The biggest demand that was not met was for a decent moderator willing to handle the heavyweights President Obama and Republican nominee Mitt Romney with an equally heavy hand.
Listening to these demands is precisely what has driven the debate dialogue this election season — at least for the candidates — and heeding them is also why debate dialogue is as polarized as it has ever been.
Town hall debates are known to generally hold an even keel, not leaning too far toward one candidate or the other, and this particular town hall was no different. Although both candidates performed admirably regarding their bases, President Obama was able to shine above Romney — if only by means of not sleeping through this session like he did in the previous.
“Governor Romney doesn’t have a five-point plan; Governor Romney has a one-point plan: Make sure that folks at the top play by a different set of rules,” Obama said early in the debate.
Direct attacks like these literally took center stage last night as the candidates stood, walked the floor and accused each other of various oversights face-to-face.
But still, as demonstrated by the polarity seen in the vice presidential debate, each camp only seems to be appealing to his core: those voters already in the bag.
One of the most beneficial voting blocks up for grabs tonight was female voters.
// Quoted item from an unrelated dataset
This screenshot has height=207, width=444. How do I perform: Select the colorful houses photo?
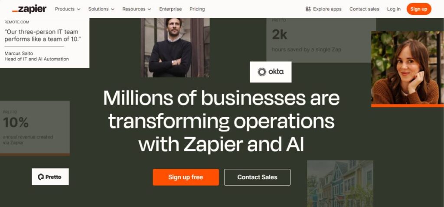point(340,184)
According to a poll released Monday by Gallup and USA Today, the enormous advantage Obama once held over female voters has eroded since the first debate, and, shockingly, many have flocked to the Republican camp.
In swing states, Romney has tied his opponent for likely female voters.
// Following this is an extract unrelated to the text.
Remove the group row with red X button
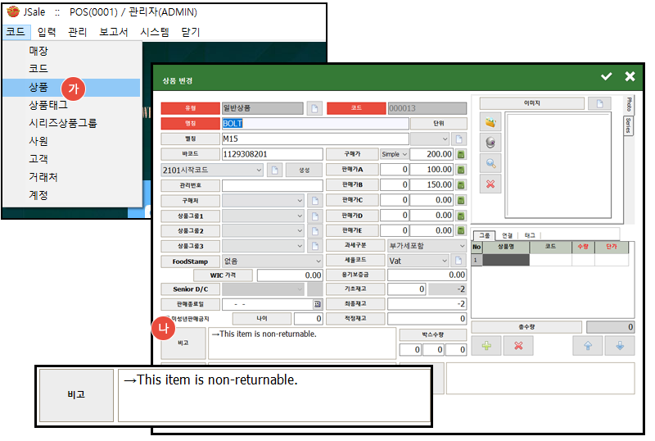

Unfortunately for Romney, though, his handling of women’s issues last night were framed with a conservative lining that does not bode well for his new supporters.
When asked about equal pay and fair hiring for women, for instance, Romney’s response seemed to treat women as working against the cultural current, and his aim to make employers actually want women workers insinuated a bias that shouldn’t exist in the first place.
This is a hard question to address directly because this bias does exist for many employers, but the governor’s clumsy response could never stand up to the Democratic Party’s support of the availability of contraceptives — though Romney was wise to distance himself from anti-contraceptive policy.
“In my economy, employers are going to be so eager for new employees that they’ll hire women,” Romney said.
Romney set himself back considerably with women voters when he brought family values into the topic of gun violence and control.
According to Romney, the best deterrence to gun violence is a strong family. Just like his answer to female employment, he does have a point here. But after former Pennsylvania Sen. Rick Santorum toured the country deploring today’s anti-family values, people are wise to the notion of family rights and enforcement.
This is because it typically means pro-life and anti-contraceptive policies and traditional, conservative family values which tend to single out women as homemakers.
Romney stood above the President on the economy last night, however, and his portrayal of the stats — though often misleading — will play into his hand.
The deficit has grown rather than halved, Romney said, and unemployment stands where it was upon Obama’s inauguration.
The duality between the Democrats’ edge on social issues and the Republican’s focus on the economy have defined election season thus far and will continue to do so until election day.
Now that Obama has altered his approach and brought a hotter head into the ring, those unsure of granting him a second vote will shake their reluctance more easily, especially after last night’s debate.